I trained my balls off for that first show, showed up, and felt the wind sucked out of my sails -- even though I was a natty 210 on stage, I looked like dogshit compared to the older smaller black dudes with pretty muscle bellies, better symmetry, better conditioning. I had no delusions about "winning my first show" -- but that first show was a big wake up call for me, "It isn't about scale weight or stature, it's about a LOOK" -- and, the harsh "genetics" word -- I just wasn't put together like a pretty bodybuilder. I'm Scottish and Norwegian, big hips and thick joints -- I was probably better suited for strongman or powerlifting, not bodybuilding. But bodybuilding was what I loved, so I stuck with it.
Fully grasping that "genetics" card at my first show, I realized then: I don't really enjoy comparing myself to others and putting it in the hands of a judge -- that's NOT what drove me, and I kinda' positively disliked it -- all that brutally hard work for months on end, already knowing that I wasn't really built for this sport. I never outright feared competing (I loved it) -- but I definitely put a wall, emotionally, where I wouldn't allow myself to be overly invested in it. I realized the entire time, "This doesn't pay your bills, this mostly leads to a path of excessive drug use and mental health issues" -- and so I always put up roadblocks that probably slowed my own progression over the years.
So much of my motivation over time was simply to advertise my business, make sure that I had good income coming in to support my family. Competing didn't pay, but it "put me out there" with high visibility compared to most other trainers in my area. People knew I walked the walk and lived the lifestyle.

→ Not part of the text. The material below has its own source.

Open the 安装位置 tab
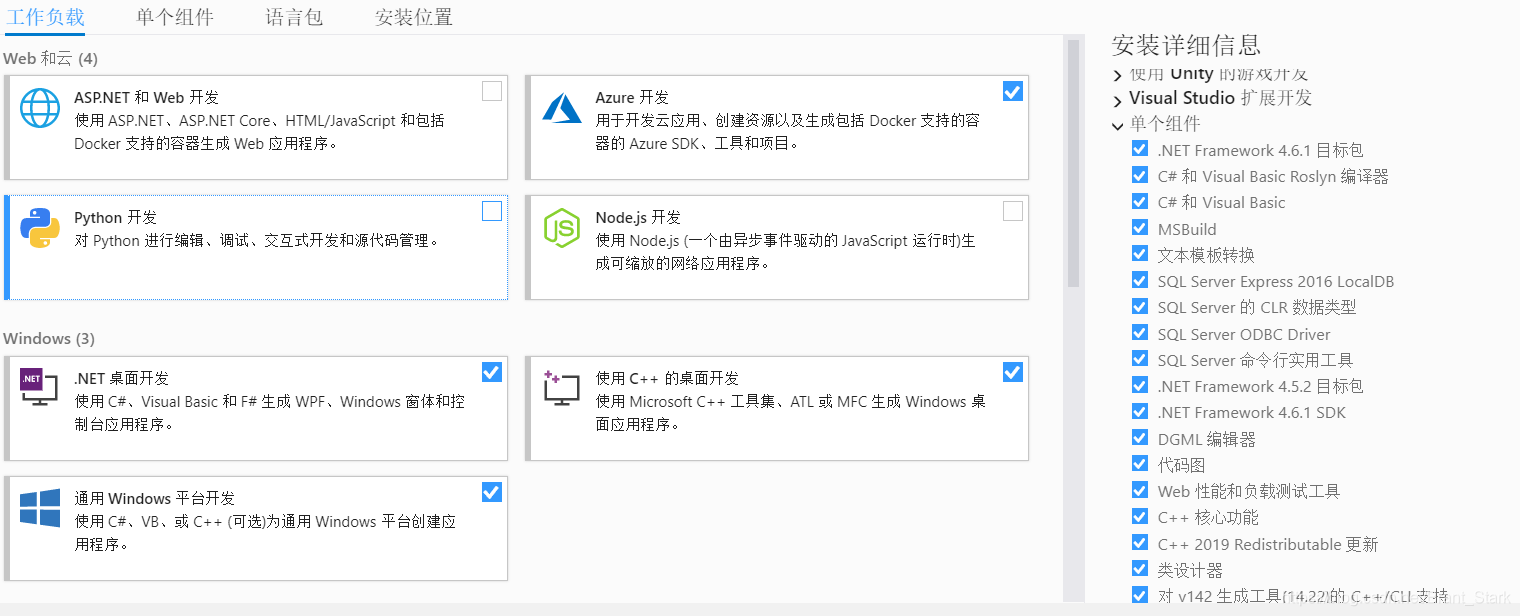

And I would have trained and eaten the same way regardless -- I DID have the motivation to be a "better bodybuilder", even if I wasn't going to compete. But getting on stage helped to define the metrics of "what I needed to focus on" -- bringing up rear delts this year, bringing up hamstrings the next, etc. It helps to provide something of an external roadmap to guide my own internal desire to train a certain way, look a certain way, feel a certain way.
It seemed each season I competed got a little crazier -- life demands, daughter getting older, business getting bigger -- and I had to shift into new gears to just get through things. But I came to almost cherish that crazy mode, the adrenaline of running on very little sleep, very little food, etc. And what fueled me as I got further along -- it wasn't "I'm going to walk in and beat everybody" -- instead, it was knowing that I was outworking the competition -- able to work the hours I did, and still prep through it, pedal to the floor.
Competing was always a test for myself -- can I walk through this hell unscathed, push harder than last time, and come out the other side? The actual shows themselves were something of an afterthought, I never saw myself rising up to the national level and beyond.